When a woman, who already has a pre-existing disorder, becomes pregnant, the risk factor during pregnancy increases. They should consult their doctor and try to be in the best physical condition before pregnancy. After conception they should follow the advice of their consultant team, which may include an obstetrician, a disorder specialist, and other health care practitioner. The various disorders may include –

  • High Blood Pressure – During pregnancy the blood pressure problem increases and worsens causing an untimely detachment of placenta from the uterus, stillbirth, undernourished growth of fetus and preeclampsia. For women with blood pressure higher than 150/100 mm Hg, treatment with anti-hypertensive drugs is done. This reduces the risk of stroke and related complications. High blood pressure at times also causes damage to the kidneys. Pregnant women need to be monitored to check the blood pressure, proper functioning of kidneys and fetal growth. Stillbirth can be avoided by going in for premature deliveries.
  • Kidney problems – During pregnancy kidney functions become worse. There may not be proper growth of the fetus and the problem of high blood pressure also becomes worse. A proper monitoring of the fetal growth and early delivery are the appropriate solutions to this problem
  • Seizure Disorders – The frequency of seizures does not change during pregnancy and you may have to increase the dosage of the anticonvulsant to treat them. Taking an anticonvulsant increases the chances of birth defects and should therefore be taken in consultation with the doctors.
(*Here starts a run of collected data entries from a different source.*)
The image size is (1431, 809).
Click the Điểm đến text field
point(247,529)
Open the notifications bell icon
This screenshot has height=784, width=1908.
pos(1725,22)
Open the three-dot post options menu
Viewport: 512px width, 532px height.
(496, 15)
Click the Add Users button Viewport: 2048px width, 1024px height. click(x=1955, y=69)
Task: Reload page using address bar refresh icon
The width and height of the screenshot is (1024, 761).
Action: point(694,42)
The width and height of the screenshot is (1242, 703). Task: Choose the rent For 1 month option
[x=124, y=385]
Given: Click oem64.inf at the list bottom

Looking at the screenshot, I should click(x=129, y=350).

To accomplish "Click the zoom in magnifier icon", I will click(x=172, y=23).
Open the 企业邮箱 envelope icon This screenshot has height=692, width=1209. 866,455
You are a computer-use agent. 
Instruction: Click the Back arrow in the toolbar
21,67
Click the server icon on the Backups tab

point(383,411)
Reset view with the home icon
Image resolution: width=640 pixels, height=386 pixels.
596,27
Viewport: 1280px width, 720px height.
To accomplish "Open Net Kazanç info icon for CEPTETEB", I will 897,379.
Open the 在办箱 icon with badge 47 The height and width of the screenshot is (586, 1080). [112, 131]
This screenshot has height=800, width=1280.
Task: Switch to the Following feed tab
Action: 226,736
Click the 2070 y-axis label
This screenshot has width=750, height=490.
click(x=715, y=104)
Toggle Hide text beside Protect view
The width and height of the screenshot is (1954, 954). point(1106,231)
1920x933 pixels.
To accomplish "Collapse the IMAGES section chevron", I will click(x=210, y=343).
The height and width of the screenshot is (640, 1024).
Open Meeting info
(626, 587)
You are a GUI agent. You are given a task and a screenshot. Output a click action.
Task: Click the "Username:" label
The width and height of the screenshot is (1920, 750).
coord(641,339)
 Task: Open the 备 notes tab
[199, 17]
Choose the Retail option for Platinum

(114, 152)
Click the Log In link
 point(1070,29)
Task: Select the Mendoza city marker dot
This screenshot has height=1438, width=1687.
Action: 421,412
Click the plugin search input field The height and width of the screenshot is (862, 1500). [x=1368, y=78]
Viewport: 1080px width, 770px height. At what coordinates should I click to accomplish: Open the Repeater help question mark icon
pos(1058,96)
  • Sexually transmitted diseases – Women infected with this disease can have a preterm labor or early rupture of membrane of the fetus. Some of the diseases like Syphilis cause severe birth defects and can be transmitted to the baby from the placenta.  The HIV virus can also be passed on to the baby. Hence necessary precautions under the care of a health care provider and a specialist are advised.
  • Heart Diseases – The heart needs to work harder during pregnancy and its condition may worsen during pregnancy due to more pressure on it. If the heart is not in a fit condition, it may lead to death of the woman or the fetus. Women with heart disease have a tough time and need to limit their activities as they tend to become tired quickly. Even post delivery the condition of the heart may not be totally fit, depending upon the heart disease and its intensity. But most of the women with heart problems can give birth to healthy babies without any ill effects to their heart.
  • Diabetes – Diabetic women have a higher risk in pregnancy and may suffer from problems like high blood pressure and kidney damage. The level of sugar in the blood needs to be controlled and kept as normal as possible so that the risk factor can be reduced. A well planned diet, exercises, and insulin should be started before pregnancy. Badly controlled diabetes increases the chances of miscarriage, birth defects, still birth, large fetus causing delivery problems. Also such a fetus has large lungs which develop very slowly causing complications.
  • Liver and Gall bladder disorders – The chances of miscarriage or premature deliveries for women with cirrhosis of liver or viral hepatitis are very high. These women suffer from varicose veins and have more chances of bleeding from these veins especially during the third trimester. Gall bladder stones may necessitate surgery which is quite safe for the woman and the fetus.